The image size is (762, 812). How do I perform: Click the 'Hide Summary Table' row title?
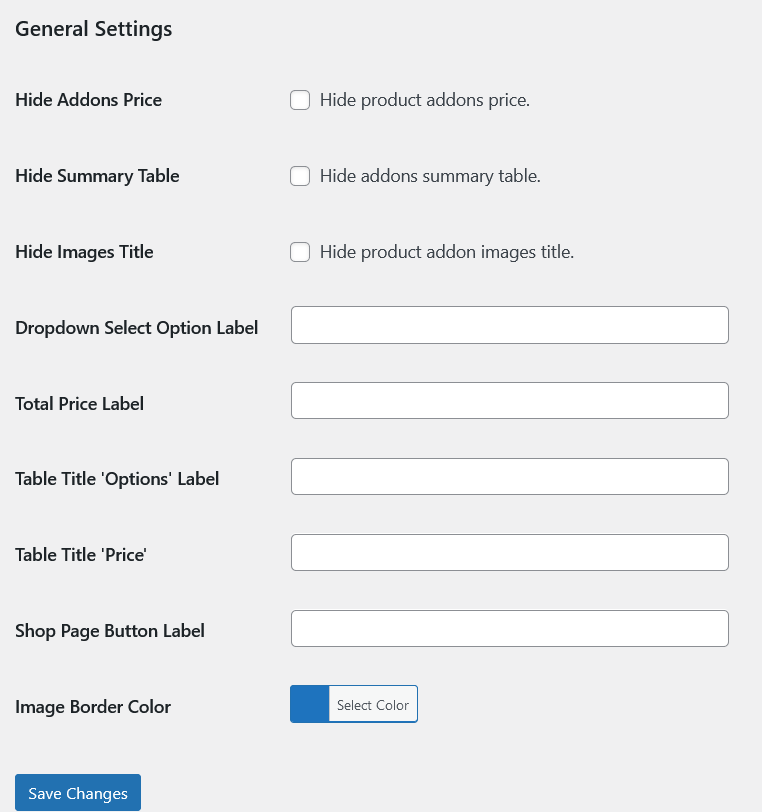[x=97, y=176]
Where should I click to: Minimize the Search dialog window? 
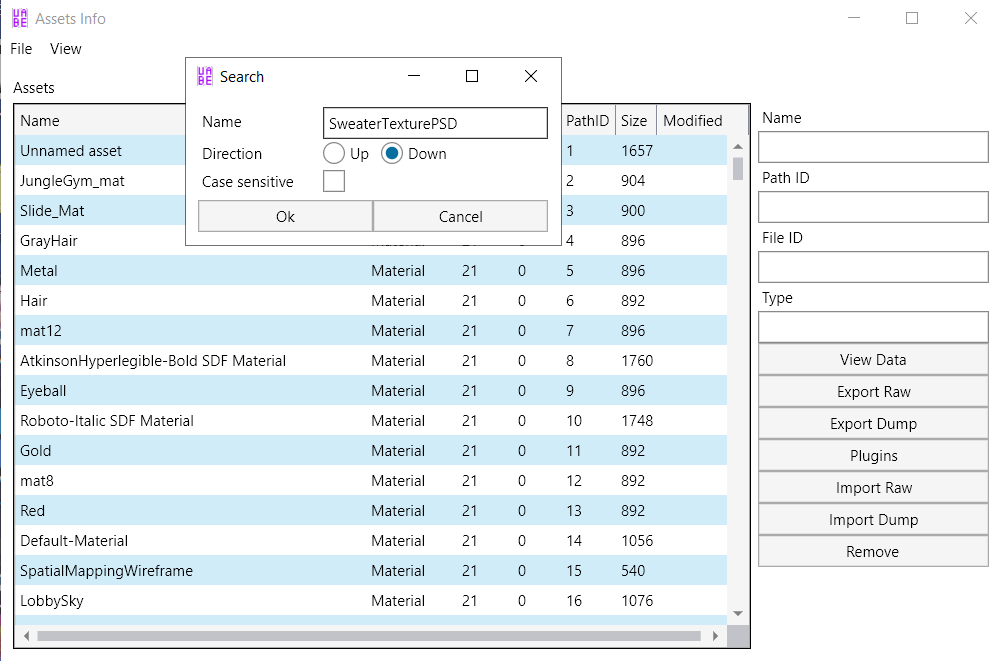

--

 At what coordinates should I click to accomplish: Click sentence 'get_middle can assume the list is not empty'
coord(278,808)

--

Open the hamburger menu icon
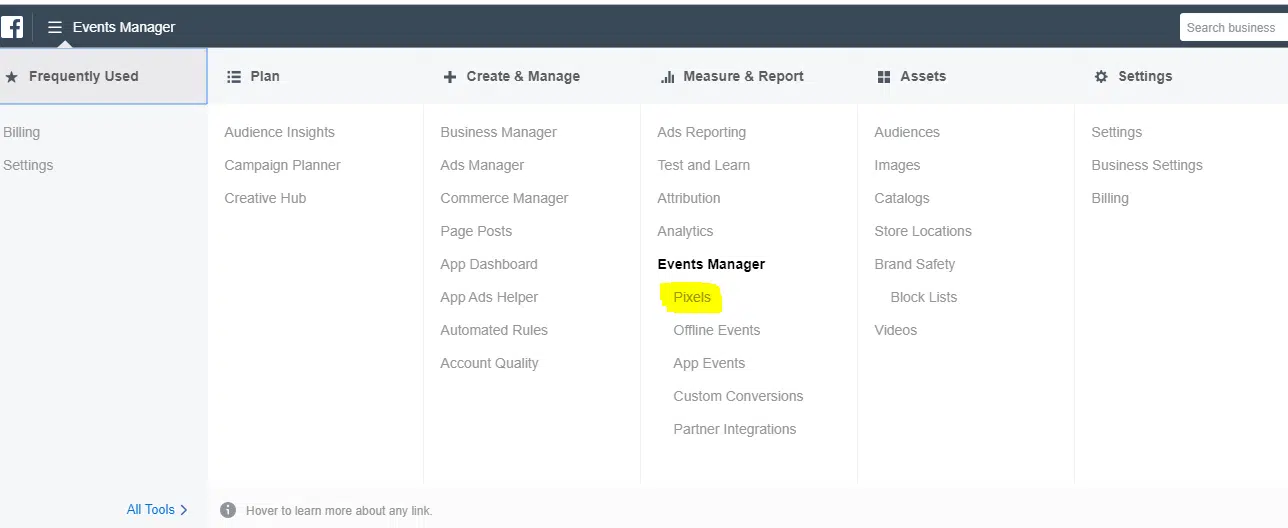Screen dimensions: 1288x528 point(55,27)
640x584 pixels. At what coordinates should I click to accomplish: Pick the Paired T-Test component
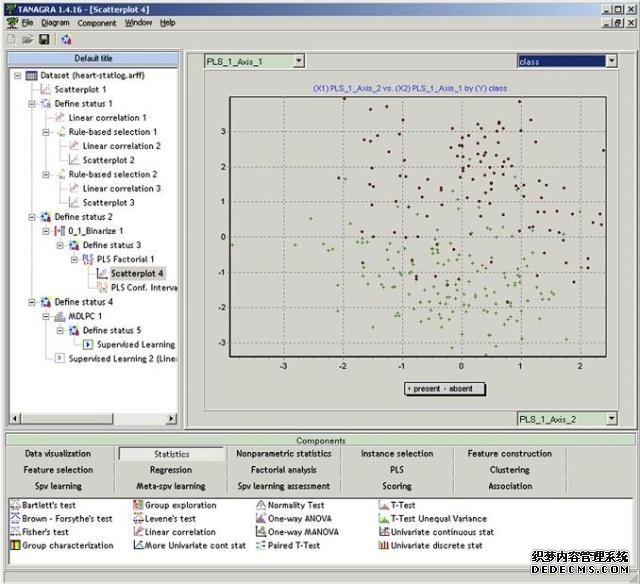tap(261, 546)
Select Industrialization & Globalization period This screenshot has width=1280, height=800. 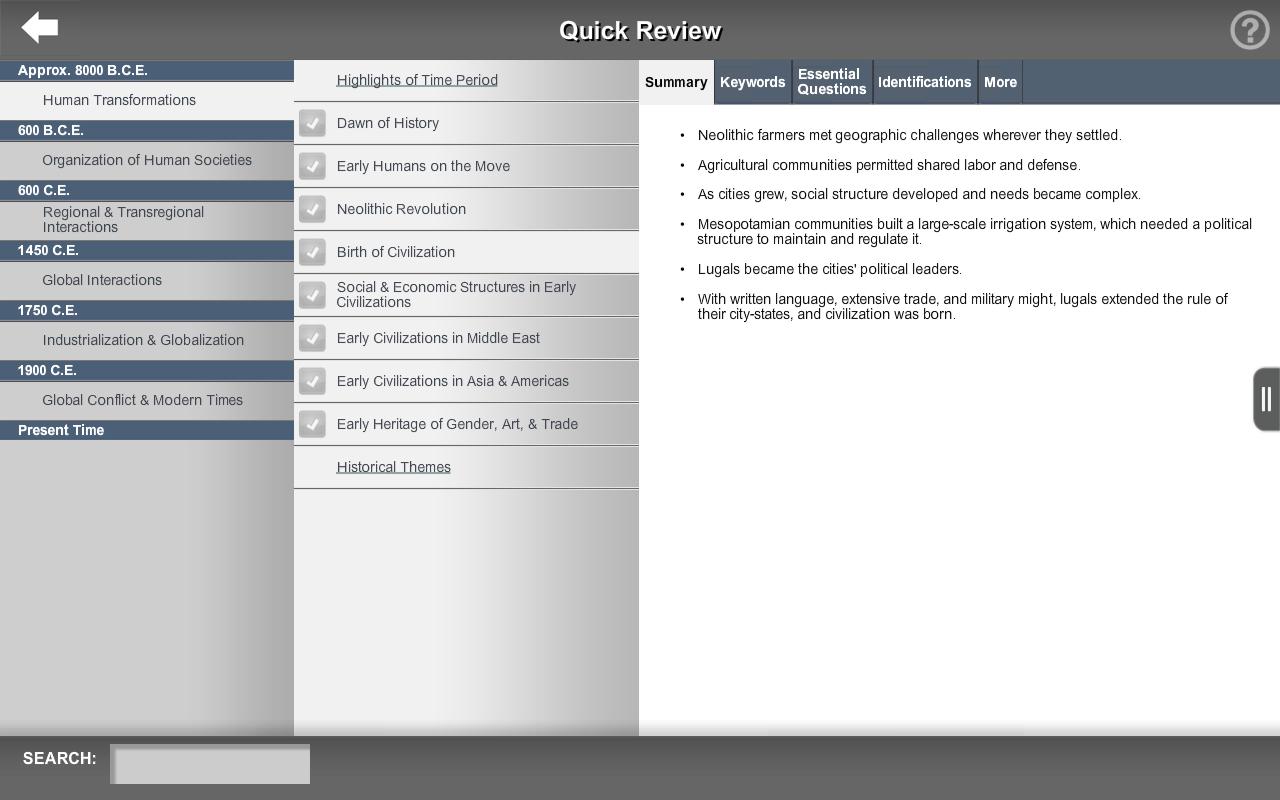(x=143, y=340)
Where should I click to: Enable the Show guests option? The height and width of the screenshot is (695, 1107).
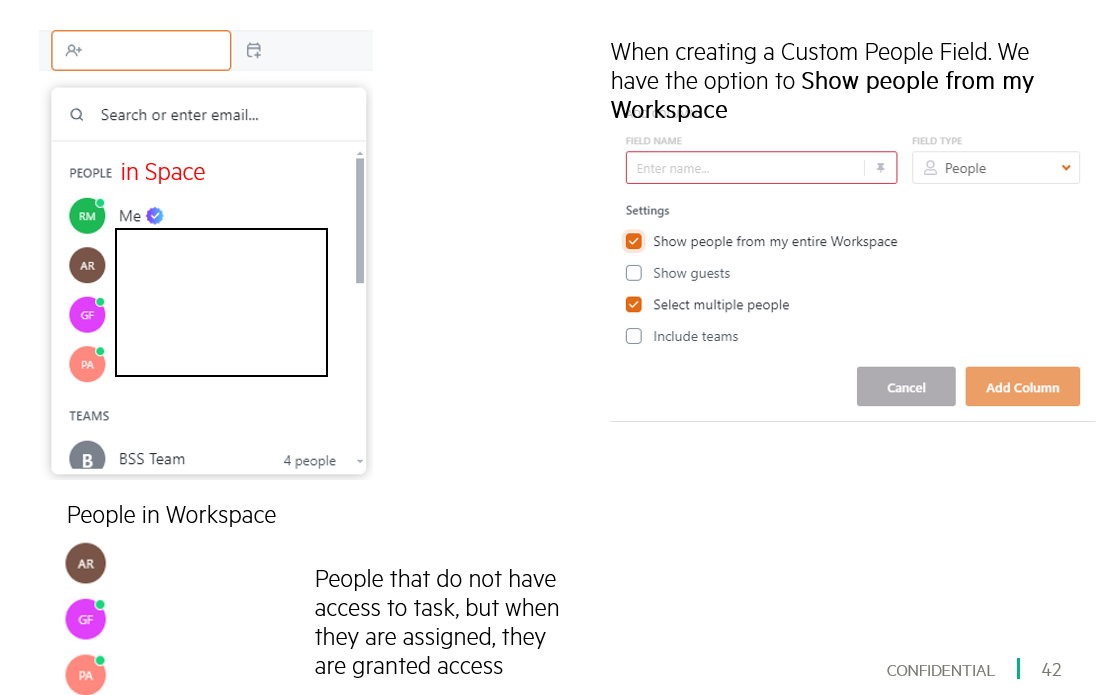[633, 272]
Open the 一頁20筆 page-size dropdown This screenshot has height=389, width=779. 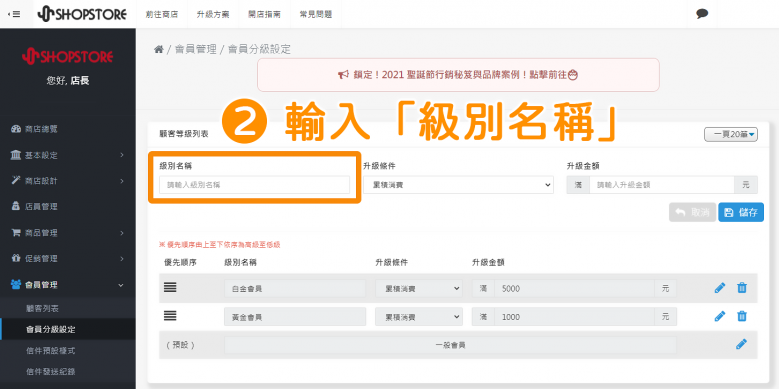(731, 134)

▶ _What to work on_
Among the entries above, take the line with "The image size", the line with "Where should I click to: Minimize", and all the lines between them, and restate them word for word without pictures.

▶ _Response for this exercise_
The image size is (762, 812). How do I perform: Click the 'Hide Summary Table' row title?
[x=97, y=176]
Where should I click to: Minimize the Search dialog window? 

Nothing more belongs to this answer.